In the case of metals such as aluminium and copper, recycled materials are more effectively reintegrated into the production of automotive and electrical components. Achieving a closed-loop system for lithium-ion batteries will likely take an additional four to five years, depending on advancements in recycling technology and the development of robust reverse logistics.

Role of Academics
Education should help students adopt a mindset: what we produce must be ready for use, and we should avoid wasting natural resources in the manufacturing process. Pratik Pancholi, Robotics Trainer at Tata Indian Institute of Skills, says, “We begin by training individuals to use the correct tools. For instance, in battery pack assembly, suppliers often encounter issues where cells are wasted due to incorrect assembly techniques or improper fitting. We emphasise this mindset in our training by teaching the importance of using the right tools for the right job.”

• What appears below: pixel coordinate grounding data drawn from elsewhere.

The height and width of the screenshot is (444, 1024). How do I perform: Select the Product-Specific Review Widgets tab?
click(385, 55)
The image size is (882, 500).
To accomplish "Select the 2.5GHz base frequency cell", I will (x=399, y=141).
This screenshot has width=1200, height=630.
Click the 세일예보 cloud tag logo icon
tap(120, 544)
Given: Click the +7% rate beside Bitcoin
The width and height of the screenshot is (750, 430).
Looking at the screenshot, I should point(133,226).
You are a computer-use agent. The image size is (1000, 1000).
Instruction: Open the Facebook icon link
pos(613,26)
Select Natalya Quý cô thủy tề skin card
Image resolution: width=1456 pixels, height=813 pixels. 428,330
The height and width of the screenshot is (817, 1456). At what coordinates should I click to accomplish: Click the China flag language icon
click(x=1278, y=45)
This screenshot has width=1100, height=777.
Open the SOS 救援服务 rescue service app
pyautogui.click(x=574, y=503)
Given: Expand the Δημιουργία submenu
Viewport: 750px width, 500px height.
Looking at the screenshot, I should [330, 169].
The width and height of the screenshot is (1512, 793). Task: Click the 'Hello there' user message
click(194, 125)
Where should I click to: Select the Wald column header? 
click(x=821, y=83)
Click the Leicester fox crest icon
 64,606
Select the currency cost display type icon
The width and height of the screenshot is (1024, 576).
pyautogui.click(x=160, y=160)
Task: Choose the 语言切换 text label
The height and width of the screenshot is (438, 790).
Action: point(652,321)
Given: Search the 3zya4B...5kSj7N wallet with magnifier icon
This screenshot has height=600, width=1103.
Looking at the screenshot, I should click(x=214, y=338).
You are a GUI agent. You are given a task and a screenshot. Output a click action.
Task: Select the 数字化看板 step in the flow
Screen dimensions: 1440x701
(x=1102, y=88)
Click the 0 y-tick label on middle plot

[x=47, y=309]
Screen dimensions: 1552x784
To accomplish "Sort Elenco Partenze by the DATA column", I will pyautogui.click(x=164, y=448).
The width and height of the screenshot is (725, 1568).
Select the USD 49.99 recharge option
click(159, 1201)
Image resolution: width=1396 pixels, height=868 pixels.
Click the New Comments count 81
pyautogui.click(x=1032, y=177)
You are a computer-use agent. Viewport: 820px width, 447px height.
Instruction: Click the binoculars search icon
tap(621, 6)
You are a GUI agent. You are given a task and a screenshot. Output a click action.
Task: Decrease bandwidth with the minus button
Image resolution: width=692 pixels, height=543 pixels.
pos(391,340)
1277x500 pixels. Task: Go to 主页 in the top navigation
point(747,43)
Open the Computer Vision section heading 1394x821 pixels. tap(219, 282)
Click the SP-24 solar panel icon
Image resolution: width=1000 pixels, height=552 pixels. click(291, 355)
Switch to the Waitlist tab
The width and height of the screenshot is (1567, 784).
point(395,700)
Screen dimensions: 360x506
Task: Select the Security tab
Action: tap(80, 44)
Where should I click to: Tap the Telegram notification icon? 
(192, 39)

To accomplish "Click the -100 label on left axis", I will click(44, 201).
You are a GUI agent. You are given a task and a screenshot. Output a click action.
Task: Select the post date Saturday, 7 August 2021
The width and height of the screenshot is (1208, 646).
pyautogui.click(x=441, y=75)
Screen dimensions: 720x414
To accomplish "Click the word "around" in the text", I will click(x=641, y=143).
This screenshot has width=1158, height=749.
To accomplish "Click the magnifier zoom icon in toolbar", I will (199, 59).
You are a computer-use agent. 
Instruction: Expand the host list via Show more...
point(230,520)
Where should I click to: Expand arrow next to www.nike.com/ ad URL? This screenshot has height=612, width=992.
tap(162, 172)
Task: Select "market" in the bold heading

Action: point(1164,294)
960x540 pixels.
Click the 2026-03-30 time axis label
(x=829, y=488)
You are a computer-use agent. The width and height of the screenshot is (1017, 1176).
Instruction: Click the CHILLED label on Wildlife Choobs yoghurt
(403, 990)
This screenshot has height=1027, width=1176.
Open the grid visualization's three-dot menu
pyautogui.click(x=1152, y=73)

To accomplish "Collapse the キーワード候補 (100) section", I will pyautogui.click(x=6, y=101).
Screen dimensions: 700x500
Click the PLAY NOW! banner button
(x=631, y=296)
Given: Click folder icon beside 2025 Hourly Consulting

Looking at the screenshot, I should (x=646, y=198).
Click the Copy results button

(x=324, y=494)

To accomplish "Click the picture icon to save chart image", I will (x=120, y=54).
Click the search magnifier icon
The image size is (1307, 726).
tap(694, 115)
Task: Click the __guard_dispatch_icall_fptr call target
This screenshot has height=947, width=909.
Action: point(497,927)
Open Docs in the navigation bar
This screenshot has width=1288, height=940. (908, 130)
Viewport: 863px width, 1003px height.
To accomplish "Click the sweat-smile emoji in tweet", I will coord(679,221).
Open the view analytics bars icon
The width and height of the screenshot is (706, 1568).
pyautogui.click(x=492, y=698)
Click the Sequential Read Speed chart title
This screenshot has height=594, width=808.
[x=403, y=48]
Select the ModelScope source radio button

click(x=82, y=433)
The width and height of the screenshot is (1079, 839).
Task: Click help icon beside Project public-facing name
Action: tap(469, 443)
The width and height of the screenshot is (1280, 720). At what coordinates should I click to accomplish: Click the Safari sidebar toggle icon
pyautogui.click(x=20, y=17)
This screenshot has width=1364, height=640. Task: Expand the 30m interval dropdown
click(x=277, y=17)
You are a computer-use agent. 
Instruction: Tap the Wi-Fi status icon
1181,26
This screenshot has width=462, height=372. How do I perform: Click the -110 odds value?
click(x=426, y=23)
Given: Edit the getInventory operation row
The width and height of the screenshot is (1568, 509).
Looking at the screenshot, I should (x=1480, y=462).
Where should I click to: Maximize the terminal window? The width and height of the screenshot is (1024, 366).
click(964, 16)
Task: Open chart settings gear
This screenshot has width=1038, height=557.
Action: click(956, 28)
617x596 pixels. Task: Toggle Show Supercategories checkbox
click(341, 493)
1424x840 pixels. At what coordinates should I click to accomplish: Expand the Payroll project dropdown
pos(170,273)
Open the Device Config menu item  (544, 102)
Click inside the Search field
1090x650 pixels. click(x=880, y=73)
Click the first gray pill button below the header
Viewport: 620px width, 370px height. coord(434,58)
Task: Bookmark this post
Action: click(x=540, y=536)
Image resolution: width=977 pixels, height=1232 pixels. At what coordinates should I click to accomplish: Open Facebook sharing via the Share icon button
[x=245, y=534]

There are growing career opportunities for students in the battery ecosystem, especially in research and development. Those with experience in battery design or recycling can pursue postgraduate programs and MBAs focused on energy systems, electric mobility, and battery technology. Newcomers to the electric vehicle (EV) or recycling industries need to acquire skills in mechanical design or battery technology, as approximately 30% to 40% of an EV’s cost is attributed to its battery. Emerging technologies, such as lithium iron phosphate (LFP) and sodium-ion batteries, aim to reduce these costs. Prioritising training that addresses current industry needs is crucial for success in this field.